Seitenauszug:

.....

Die Volkshochschule (vhs) Jena wurde bereits 1919 in der Zeit des bildungspolitischen Aufbruchs und eines wahren „Volksbildungsfiebers“ nach dem Ersten Weltkrieg gegründet. Den ersten Entwurf der Satzung der vhs verfasste kein Geringerer als der Jenaer Professor für Rechtswissenschaften Eduard Rosenthal. Umso klarer wird auch der formulierte Wille, dass die vhs Jena und die Villa Rosenthal Jena enger zusammenarbeiten wollen, um einerseits dem Gedenken an Eduard Rosenthal und andererseits dem Bildungsauftrag der vhs gerecht zu werden.

.....

Ziel der Aufgabe: Wer schrieb laut dem Seitenauszug über die Volkshochschule Jena den ersten Entwurf ihrer Satzung? Die Zeilen stammen aus einer anderen Quelle.

Erfasste Angaben:

.....

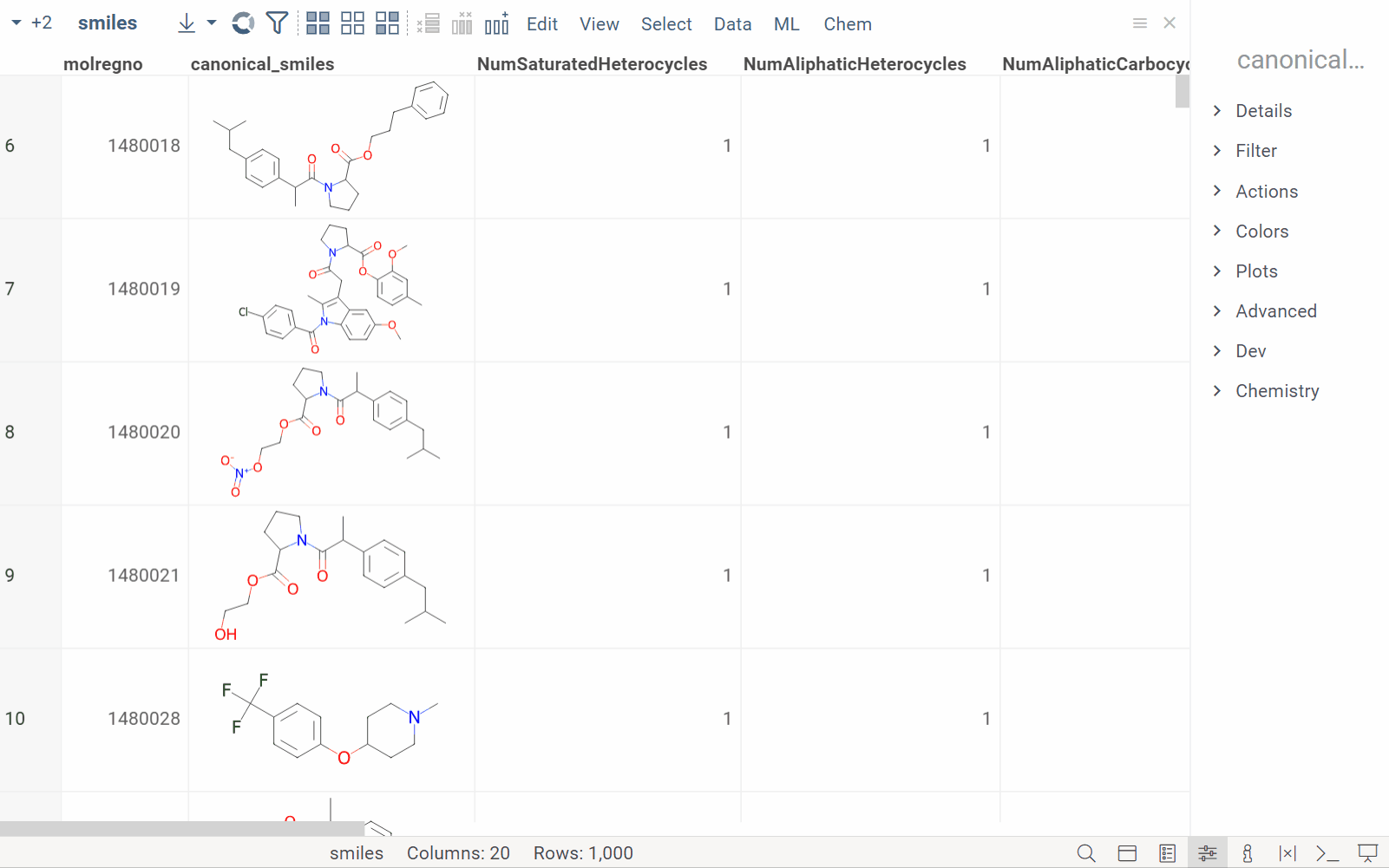Select the molecule structure in row 10
1389x868 pixels.
[x=331, y=719]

.....

Ergebnis der Übung: Eduard Rosenthal, der Jenaer Professor für Rechtswissenschaften.